# TRECHO DO TEXTO
Com a decisão do último ministro, Celso de Mello, 12 dos 25 réus do mensalão terão direito a um novo julgamento
Brasília.
Responsável pelo voto que desempatou o julgamento, garantindo uma
segunda chance para 12 condenados por envolvimento com o mensalão, o
decano do Supremo Tribunal Federal (STF), Celso de Mello, afirmou ontem,
que os juízes da Corte têm de ser imparciais e não devem se expor às
pressões do clamor popular.
No
voto que durou mais de duas horas, Celso de Mello fez uma análise
histórica do direito dos réus de propor os chamados embargos
infringentes. Agora, eles terão 30 dias de prazo para ingressarem com os
recursos FOTO: STF/ FELLIPE SAMPAIO
Segundo ele, cabe ao
tribunal garantir um julgamento justo para todos os réus,
independentemente de sua condição social, política ou econômica. Celso
de Mello advertiu que os julgamentos do Judiciário devem ocorrer em
ambiente de serenidade e não podem deixar-se contaminar por "juízos
paralelos resultantes de manifestações da opinião pública".
A
análise dos novos recursos só deve ocorrer em 2014, após a publicação do
acórdão que resumirá as decisões tomadas no julgamento dos primeiros
recursos dos réus, quase todos rejeitados. Com a decisão de que haverá
novo julgamento em algumas penas, a aposta entre advogados de defesa é
que o caso dure pelo menos mais um ano.

# REGISTROS DE DADOS
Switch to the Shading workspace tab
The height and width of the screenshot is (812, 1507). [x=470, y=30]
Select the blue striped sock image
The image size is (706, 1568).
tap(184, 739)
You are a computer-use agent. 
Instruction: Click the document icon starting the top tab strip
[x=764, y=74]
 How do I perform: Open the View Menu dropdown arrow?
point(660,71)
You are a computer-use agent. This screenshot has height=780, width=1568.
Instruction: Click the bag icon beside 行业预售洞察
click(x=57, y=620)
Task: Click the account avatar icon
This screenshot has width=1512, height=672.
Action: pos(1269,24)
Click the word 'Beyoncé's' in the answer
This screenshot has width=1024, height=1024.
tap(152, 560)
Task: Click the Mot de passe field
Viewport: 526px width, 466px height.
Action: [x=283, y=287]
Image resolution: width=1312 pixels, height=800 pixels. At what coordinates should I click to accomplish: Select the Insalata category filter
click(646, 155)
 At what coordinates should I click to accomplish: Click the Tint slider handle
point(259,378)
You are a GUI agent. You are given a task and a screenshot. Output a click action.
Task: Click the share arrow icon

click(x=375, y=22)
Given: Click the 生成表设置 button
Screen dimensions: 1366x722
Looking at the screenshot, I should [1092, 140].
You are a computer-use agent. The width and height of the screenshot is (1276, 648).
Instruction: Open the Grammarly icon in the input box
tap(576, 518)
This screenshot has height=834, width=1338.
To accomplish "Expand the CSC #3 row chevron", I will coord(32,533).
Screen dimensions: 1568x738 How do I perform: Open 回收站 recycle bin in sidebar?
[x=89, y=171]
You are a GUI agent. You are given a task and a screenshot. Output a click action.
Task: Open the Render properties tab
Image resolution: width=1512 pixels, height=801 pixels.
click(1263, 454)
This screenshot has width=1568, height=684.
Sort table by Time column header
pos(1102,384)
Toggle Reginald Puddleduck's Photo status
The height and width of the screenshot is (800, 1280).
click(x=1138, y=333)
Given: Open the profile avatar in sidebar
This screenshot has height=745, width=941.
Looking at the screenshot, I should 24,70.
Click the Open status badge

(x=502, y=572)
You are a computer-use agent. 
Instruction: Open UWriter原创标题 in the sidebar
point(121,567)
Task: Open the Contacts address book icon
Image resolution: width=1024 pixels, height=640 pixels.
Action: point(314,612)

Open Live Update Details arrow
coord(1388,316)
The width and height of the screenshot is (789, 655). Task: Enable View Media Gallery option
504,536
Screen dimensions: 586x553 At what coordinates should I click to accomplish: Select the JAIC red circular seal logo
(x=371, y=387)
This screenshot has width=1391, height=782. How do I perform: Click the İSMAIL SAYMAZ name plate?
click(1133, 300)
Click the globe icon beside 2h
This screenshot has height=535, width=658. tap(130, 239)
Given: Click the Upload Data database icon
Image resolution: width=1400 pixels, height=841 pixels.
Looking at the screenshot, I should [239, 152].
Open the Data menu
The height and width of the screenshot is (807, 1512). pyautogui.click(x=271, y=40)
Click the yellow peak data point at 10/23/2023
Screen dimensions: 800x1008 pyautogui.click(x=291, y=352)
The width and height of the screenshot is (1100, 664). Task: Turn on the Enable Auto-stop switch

# O QUE SE PEDE
[1] Reproduza na íntegra, sem nenhuma alteração, a notícia sobre o voto de Celso de Mello no julgamento do mensalão.
[2] Transcreva fielmente as linhas dos registros que vão do início dos registros até a linha com "[x=764, y=74]", incluindo as duas extremidades.

# RESPOSTAS ESPERADAS
[1]
Com a decisão do último ministro, Celso de Mello, 12 dos 25 réus do mensalão terão direito a um novo julgamento
Brasília.
Responsável pelo voto que desempatou o julgamento, garantindo uma
segunda chance para 12 condenados por envolvimento com o mensalão, o
decano do Supremo Tribunal Federal (STF), Celso de Mello, afirmou ontem,
que os juízes da Corte têm de ser imparciais e não devem se expor às
pressões do clamor popular.
No
voto que durou mais de duas horas, Celso de Mello fez uma análise
histórica do direito dos réus de propor os chamados embargos
infringentes. Agora, eles terão 30 dias de prazo para ingressarem com os
recursos FOTO: STF/ FELLIPE SAMPAIO
Segundo ele, cabe ao
tribunal garantir um julgamento justo para todos os réus,
independentemente de sua condição social, política ou econômica. Celso
de Mello advertiu que os julgamentos do Judiciário devem ocorrer em
ambiente de serenidade e não podem deixar-se contaminar por "juízos
paralelos resultantes de manifestações da opinião pública".
A
análise dos novos recursos só deve ocorrer em 2014, após a publicação do
acórdão que resumirá as decisões tomadas no julgamento dos primeiros
recursos dos réus, quase todos rejeitados. Com a decisão de que haverá
novo julgamento em algumas penas, a aposta entre advogados de defesa é
que o caso dure pelo menos mais um ano.

[2]
Switch to the Shading workspace tab
The height and width of the screenshot is (812, 1507). [x=470, y=30]
Select the blue striped sock image
The image size is (706, 1568).
tap(184, 739)
You are a computer-use agent. 
Instruction: Click the document icon starting the top tab strip
[x=764, y=74]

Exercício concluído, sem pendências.